To do
Return exactly the lines below, starting with the one that has "Click the Joomla" and going on through the one that has "Given: Add a".

═══ Data for this task

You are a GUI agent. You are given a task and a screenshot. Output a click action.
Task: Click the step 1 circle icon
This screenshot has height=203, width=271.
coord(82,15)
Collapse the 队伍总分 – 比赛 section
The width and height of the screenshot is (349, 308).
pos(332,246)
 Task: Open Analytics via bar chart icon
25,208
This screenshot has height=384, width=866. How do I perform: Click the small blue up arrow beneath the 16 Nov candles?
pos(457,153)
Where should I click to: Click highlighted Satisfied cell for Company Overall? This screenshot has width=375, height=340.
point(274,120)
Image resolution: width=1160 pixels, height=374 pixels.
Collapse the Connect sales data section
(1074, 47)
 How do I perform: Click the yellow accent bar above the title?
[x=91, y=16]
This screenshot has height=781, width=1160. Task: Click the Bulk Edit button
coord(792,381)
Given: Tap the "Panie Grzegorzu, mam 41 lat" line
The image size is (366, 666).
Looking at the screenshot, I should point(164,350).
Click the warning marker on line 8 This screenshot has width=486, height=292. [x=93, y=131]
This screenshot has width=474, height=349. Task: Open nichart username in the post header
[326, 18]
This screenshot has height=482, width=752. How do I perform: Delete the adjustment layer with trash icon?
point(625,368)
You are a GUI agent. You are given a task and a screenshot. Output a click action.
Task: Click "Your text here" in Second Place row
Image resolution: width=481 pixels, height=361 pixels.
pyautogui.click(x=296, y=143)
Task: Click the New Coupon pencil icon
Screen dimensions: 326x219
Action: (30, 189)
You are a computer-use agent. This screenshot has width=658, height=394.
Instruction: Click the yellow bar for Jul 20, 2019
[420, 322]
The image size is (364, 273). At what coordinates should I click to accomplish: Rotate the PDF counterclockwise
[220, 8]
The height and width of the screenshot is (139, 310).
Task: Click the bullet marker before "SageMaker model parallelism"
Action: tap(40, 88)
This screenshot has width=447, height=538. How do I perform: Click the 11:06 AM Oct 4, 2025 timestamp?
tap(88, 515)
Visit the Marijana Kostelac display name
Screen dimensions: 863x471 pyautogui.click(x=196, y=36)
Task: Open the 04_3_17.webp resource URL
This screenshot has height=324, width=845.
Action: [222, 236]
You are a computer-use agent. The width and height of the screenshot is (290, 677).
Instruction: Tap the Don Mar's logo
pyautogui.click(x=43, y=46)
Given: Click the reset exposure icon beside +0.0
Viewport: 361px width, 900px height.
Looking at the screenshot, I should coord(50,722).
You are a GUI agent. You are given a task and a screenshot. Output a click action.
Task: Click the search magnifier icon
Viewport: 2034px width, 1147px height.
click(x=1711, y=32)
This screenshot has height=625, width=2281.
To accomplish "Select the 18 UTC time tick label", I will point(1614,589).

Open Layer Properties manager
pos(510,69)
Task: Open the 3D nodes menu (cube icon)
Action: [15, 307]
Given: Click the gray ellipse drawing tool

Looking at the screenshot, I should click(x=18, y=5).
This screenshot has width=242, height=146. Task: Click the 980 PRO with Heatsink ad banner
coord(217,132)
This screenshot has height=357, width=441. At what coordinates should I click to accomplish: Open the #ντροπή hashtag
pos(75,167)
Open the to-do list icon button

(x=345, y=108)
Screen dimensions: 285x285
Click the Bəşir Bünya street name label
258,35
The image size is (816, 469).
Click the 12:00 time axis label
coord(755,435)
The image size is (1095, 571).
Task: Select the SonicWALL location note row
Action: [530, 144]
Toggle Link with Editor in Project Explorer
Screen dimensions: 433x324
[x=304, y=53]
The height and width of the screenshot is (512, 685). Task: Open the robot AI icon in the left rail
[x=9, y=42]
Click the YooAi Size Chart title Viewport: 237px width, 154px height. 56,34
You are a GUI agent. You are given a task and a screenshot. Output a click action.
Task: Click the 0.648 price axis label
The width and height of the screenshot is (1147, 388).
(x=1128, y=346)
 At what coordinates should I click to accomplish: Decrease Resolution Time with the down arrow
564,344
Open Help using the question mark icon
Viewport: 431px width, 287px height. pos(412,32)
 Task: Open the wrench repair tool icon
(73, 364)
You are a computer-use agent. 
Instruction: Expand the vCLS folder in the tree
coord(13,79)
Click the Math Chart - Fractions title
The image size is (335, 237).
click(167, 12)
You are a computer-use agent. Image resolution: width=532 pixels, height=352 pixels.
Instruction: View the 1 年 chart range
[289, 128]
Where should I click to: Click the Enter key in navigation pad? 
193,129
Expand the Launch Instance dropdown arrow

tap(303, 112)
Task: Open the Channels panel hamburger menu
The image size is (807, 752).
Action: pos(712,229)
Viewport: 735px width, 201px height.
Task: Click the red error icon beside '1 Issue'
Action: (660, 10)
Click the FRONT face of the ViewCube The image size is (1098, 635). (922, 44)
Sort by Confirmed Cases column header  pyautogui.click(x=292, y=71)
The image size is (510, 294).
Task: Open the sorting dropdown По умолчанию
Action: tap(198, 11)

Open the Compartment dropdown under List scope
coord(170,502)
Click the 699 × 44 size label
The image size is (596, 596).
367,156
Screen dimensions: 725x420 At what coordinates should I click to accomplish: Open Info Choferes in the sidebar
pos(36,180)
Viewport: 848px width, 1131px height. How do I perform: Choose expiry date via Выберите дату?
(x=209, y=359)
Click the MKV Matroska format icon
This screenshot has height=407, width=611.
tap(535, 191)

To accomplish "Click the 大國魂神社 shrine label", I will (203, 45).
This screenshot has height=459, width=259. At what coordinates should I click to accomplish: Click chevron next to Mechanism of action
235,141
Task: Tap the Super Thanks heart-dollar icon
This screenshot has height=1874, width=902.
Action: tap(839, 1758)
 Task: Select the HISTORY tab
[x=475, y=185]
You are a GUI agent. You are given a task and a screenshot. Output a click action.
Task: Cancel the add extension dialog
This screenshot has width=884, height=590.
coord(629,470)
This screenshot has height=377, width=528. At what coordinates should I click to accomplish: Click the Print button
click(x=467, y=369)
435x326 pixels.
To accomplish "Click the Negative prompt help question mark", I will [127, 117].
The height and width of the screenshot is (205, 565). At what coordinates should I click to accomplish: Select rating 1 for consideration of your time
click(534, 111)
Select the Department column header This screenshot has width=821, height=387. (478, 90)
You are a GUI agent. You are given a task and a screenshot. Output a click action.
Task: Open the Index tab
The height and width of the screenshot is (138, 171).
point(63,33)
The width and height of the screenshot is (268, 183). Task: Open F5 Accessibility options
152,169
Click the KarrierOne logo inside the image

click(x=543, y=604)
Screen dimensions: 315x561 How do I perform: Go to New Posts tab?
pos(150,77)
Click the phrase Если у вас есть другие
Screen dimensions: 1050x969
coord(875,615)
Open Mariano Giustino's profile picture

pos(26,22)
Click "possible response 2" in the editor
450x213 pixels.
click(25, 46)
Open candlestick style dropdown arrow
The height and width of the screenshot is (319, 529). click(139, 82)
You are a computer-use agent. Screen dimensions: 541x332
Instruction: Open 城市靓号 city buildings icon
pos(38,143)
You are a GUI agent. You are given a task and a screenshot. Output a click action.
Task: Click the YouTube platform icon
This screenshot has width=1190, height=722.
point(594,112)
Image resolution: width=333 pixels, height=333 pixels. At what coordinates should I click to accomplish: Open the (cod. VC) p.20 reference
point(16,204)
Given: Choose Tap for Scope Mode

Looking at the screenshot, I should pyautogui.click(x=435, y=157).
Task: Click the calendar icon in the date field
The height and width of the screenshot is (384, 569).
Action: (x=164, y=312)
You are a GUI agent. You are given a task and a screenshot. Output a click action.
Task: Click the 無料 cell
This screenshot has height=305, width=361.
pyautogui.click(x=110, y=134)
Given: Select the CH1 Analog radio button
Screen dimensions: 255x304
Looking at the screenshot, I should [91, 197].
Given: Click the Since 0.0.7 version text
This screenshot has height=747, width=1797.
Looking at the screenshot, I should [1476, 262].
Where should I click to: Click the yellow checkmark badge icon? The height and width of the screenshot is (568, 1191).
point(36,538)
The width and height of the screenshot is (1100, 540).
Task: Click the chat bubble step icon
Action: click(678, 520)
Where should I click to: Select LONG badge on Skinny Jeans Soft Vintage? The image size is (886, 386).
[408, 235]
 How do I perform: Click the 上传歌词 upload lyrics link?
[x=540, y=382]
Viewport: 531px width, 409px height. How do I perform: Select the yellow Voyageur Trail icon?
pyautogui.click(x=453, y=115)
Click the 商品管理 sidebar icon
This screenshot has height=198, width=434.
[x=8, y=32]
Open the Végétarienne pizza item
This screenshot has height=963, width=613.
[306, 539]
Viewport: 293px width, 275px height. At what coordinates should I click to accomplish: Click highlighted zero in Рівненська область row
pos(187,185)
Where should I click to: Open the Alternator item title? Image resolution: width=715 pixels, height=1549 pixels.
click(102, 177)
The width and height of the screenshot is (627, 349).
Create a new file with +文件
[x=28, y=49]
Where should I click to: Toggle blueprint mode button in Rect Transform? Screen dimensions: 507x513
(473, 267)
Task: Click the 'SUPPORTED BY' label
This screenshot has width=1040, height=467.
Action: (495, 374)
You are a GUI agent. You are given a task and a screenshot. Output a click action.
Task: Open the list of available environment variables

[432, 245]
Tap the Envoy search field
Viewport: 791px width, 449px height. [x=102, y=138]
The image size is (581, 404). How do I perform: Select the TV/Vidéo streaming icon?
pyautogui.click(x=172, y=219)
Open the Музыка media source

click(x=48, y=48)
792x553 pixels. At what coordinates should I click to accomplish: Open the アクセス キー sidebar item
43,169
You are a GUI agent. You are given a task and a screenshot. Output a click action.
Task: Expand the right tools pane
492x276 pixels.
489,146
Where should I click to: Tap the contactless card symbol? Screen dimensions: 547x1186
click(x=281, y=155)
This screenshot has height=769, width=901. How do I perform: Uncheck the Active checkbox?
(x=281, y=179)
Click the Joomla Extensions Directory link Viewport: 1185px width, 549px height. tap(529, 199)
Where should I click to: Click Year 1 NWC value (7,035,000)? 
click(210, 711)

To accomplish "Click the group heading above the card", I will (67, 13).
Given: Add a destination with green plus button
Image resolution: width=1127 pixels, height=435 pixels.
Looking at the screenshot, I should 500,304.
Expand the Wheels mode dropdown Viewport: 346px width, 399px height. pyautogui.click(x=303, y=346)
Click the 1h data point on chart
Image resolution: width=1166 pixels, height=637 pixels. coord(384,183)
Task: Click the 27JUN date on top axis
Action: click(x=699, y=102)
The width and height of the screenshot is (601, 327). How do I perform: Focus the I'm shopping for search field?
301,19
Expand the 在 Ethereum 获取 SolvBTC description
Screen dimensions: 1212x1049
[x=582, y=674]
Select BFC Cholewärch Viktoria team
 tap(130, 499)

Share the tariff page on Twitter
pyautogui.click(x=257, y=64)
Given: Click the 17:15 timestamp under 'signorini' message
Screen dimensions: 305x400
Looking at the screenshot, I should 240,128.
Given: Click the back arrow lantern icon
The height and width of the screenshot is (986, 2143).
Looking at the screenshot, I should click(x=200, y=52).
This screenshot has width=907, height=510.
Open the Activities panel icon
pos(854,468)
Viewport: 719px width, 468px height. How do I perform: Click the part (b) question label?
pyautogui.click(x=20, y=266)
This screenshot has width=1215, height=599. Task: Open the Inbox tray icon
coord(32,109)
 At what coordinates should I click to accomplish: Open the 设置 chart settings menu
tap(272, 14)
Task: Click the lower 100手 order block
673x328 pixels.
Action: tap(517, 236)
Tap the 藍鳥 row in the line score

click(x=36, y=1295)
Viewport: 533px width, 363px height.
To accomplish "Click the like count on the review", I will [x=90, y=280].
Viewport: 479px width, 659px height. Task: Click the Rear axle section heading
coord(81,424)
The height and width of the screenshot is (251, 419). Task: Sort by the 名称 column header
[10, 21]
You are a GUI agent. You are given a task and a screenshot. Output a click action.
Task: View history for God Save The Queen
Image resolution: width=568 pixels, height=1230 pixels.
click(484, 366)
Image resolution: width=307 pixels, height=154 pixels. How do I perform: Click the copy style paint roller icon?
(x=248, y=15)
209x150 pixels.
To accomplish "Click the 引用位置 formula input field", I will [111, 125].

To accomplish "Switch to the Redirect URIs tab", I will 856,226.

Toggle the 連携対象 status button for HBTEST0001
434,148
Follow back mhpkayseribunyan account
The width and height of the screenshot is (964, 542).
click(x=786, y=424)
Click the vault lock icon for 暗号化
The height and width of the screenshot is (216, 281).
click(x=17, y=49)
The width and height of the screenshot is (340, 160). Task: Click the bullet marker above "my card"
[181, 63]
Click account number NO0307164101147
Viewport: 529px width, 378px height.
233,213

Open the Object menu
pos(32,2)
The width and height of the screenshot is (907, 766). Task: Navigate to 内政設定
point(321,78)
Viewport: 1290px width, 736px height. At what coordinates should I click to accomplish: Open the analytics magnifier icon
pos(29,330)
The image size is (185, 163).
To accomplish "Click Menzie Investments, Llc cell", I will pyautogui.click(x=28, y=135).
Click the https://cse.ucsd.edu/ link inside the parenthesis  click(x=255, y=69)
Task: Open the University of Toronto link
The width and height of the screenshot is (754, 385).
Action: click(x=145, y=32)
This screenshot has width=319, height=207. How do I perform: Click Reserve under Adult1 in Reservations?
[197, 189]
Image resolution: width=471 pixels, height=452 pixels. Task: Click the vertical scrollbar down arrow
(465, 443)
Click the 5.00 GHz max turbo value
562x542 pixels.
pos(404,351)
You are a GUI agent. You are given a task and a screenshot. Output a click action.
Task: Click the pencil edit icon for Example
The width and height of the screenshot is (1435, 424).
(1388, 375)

══════

Written response
Click the Joomla Extensions Directory link Viewport: 1185px width, 549px height. tap(529, 199)
Where should I click to: Click Year 1 NWC value (7,035,000)? 
click(210, 711)

To accomplish "Click the group heading above the card", I will (67, 13).
Given: Add a destination with green plus button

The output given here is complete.